Miller is a member of President Barack Obama's Council on Jobs and Competitiveness, which recently announced a goal of turning out an additional 10,000 American engineers annually by leaning on the private sector to boost university funding, add internships and create other incentives.
"These are the jobs of the future. These are the jobs that China and India are cranking out," Obama said in a visit to a Durham, N.C., lighting factory last week. "And we’re falling behind in the very fields we know are going to be our future."
For more than 14 million job seekers, local community colleges filling some of the skills gap: over the past two years, enrollments are up 15 percent. But those roughly 1,200 schools are heavily reliant on declining state and federal funding, which have forced some schools to cut back on course offerings, according to Christopher Mullin, a policy analyst at the American Association of Community Colleges.

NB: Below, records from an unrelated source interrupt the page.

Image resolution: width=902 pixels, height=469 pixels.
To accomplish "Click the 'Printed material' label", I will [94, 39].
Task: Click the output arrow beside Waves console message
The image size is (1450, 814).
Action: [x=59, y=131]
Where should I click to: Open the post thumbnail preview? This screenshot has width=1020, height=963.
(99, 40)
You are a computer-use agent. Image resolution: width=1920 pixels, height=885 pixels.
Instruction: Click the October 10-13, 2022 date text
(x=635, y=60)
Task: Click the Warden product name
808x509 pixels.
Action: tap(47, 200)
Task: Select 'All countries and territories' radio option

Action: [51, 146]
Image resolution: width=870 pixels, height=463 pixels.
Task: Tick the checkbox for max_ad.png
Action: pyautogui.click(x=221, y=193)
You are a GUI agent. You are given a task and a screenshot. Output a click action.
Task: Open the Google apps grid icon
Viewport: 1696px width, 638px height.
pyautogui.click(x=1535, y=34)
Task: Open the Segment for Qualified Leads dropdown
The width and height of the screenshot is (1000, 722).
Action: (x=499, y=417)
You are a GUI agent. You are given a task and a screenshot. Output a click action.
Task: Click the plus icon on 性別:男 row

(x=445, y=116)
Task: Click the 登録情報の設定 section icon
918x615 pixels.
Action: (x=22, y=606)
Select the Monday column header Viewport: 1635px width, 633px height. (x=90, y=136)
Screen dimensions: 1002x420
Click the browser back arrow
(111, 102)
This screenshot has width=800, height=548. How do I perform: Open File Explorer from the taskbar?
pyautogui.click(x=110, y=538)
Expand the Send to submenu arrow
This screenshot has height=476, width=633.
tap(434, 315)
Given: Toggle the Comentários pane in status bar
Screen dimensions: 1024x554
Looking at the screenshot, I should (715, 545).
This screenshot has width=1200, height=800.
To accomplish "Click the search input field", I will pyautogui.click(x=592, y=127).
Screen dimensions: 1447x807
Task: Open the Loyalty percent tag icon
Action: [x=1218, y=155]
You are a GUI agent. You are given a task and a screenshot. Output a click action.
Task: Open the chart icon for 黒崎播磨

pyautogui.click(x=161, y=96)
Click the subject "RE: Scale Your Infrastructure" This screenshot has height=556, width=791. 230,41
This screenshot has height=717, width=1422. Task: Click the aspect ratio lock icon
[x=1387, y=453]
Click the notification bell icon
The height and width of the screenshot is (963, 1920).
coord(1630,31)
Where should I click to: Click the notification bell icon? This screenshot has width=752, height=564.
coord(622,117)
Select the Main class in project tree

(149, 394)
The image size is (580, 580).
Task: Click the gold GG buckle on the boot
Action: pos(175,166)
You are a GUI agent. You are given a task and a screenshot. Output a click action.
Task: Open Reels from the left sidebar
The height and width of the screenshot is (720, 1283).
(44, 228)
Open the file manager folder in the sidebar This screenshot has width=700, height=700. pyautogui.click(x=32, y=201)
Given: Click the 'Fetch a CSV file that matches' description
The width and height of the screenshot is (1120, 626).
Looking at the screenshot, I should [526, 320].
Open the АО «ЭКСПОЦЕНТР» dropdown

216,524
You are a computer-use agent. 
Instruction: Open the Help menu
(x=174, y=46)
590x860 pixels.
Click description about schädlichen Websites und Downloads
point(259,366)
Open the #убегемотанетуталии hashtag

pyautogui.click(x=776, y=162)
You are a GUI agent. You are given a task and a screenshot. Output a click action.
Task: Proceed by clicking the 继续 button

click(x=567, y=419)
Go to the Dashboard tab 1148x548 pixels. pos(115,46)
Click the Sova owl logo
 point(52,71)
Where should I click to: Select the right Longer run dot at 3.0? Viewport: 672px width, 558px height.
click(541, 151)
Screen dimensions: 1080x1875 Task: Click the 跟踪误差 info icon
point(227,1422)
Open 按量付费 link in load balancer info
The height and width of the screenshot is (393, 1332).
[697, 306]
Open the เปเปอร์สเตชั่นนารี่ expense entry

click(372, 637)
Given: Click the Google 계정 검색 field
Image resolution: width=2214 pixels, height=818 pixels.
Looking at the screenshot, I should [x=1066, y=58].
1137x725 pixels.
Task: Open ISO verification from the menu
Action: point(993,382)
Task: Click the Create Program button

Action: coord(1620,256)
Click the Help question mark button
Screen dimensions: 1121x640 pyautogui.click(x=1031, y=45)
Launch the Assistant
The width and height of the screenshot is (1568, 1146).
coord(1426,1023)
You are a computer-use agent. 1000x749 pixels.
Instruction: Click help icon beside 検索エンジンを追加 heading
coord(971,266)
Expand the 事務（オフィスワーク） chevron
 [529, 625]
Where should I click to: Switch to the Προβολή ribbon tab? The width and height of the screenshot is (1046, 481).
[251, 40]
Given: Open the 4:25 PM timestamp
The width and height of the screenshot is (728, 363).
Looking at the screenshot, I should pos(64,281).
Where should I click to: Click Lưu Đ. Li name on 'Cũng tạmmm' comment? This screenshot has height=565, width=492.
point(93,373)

"State funding continues to be cut and federal funding continues to be under strain," he said.
Miller says budget pressures at community and technical colleges also have restricted investment in the latest equipment and technology needed to teach students the latest skills.
"A lot of the schools do not have the equipment that we have — they can't afford to buy it," she said. "They have the drill presses, they have the engine lathes, they have archaic 1940s equipment. So the students have no clue what the real world is really doing out there."
Community colleges and students also face a looming funding squeeze set off by negotiations over cutting the federal budget deficit. Republicans have proposed cuts in the $34 billion Pell grant program, one of the biggest sources of tuition assistance for some 9 million students, more than 80 percent of whom have incomes under $30,000.
State funding is also being cut for four-year public colleges, where the career benefits of a bachelor's degree are substantial. While the overall unemployment rate is 9.1 percent, the jobless rate for four-year college graduates is about half that level. College graduates earn an average of $1,150 a week — nearly twice as much as a worker with just a high school diploma.
But even among college grads, there is a widening gap in the wage and employment prospects for various fields of study.
"We've got too many Americans taking guaranteed loans and going to college and majoring in philosophy or sociology and graduating (with) $100,000 in debt yet with no real marketable skills," said Peter Schiff, head of Euro Pacific Capital, an investment firm.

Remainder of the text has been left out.